| Source material |

───

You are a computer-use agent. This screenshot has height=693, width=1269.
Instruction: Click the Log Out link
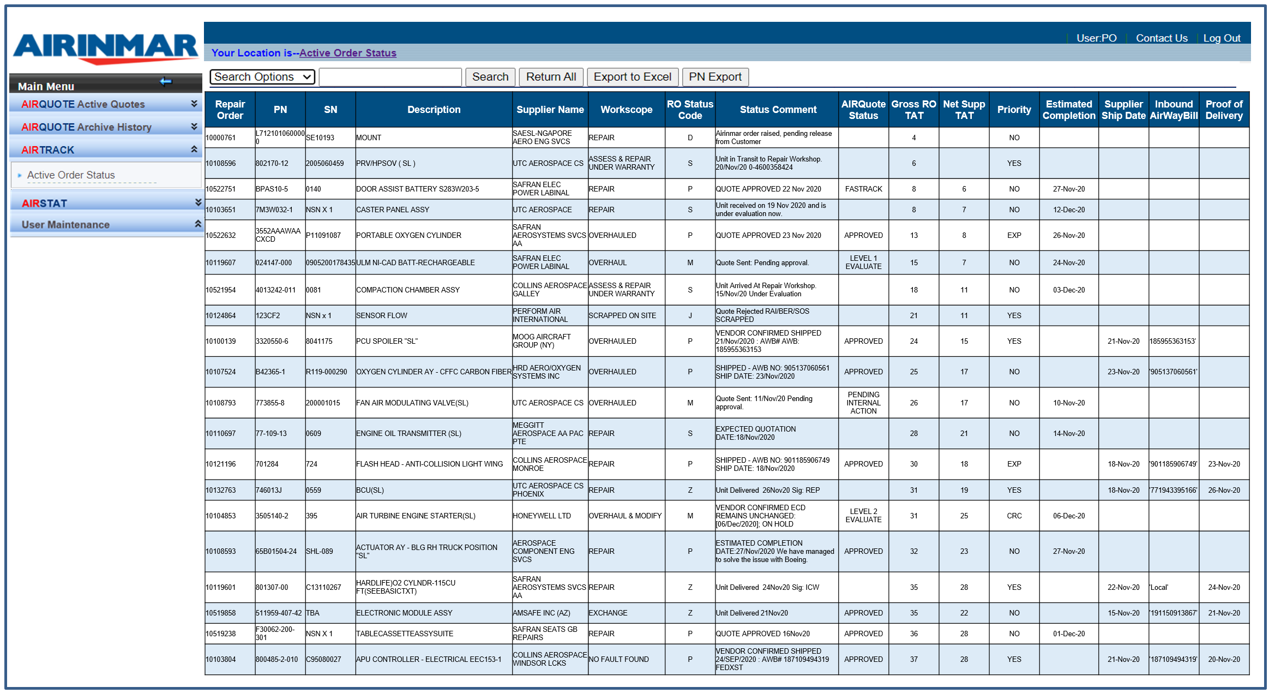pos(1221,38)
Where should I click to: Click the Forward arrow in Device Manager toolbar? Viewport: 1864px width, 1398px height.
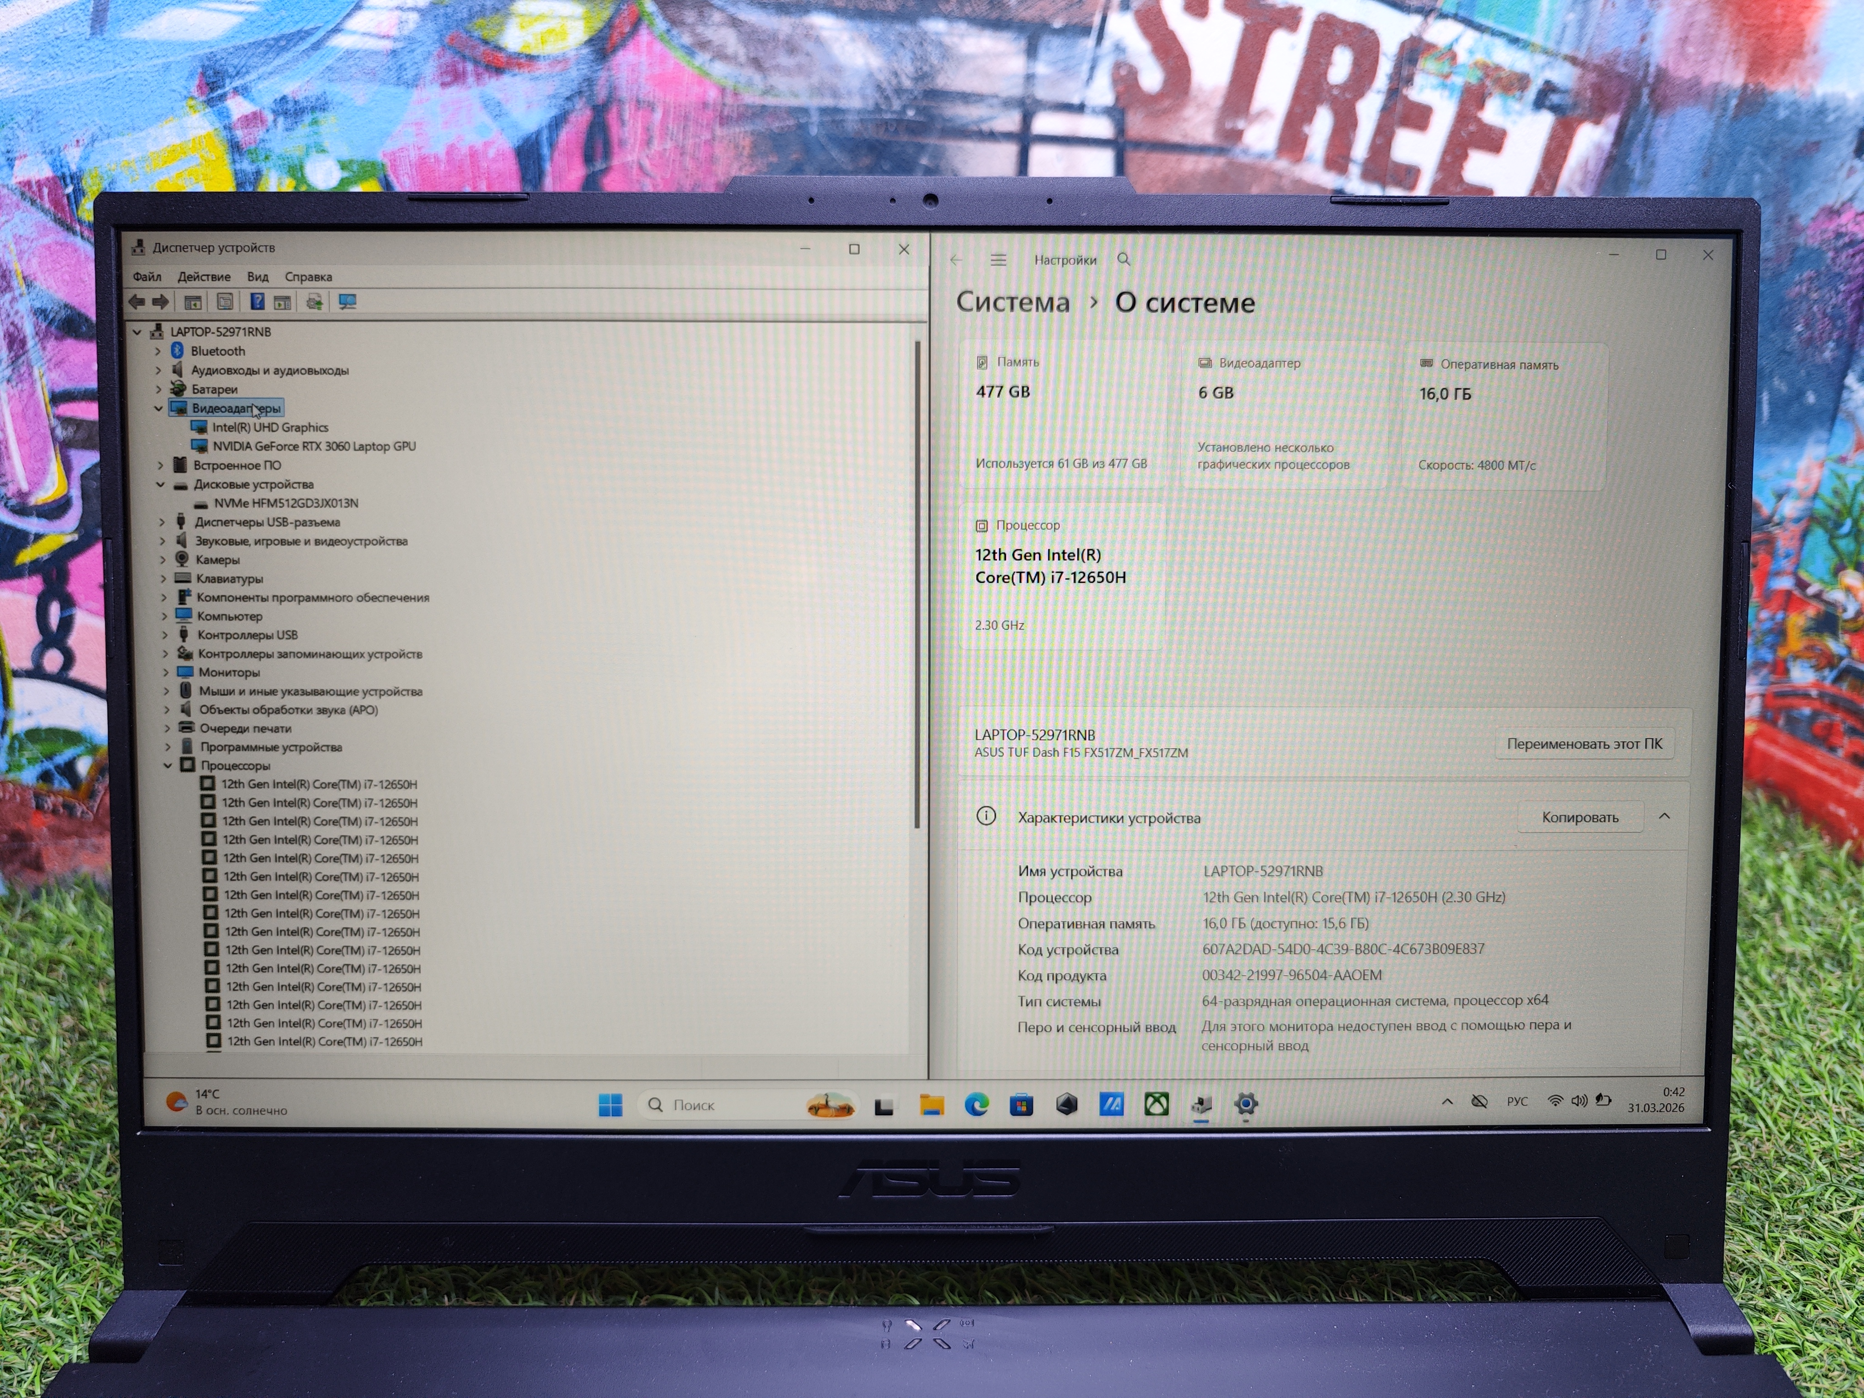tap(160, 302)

───

Pictures aside, transcribe exactly the lines from the line containing "Where should I" through the final line of the material above.

| Solved exercise |
Where should I click to: Click the Forward arrow in Device Manager toolbar? Viewport: 1864px width, 1398px height.
tap(160, 302)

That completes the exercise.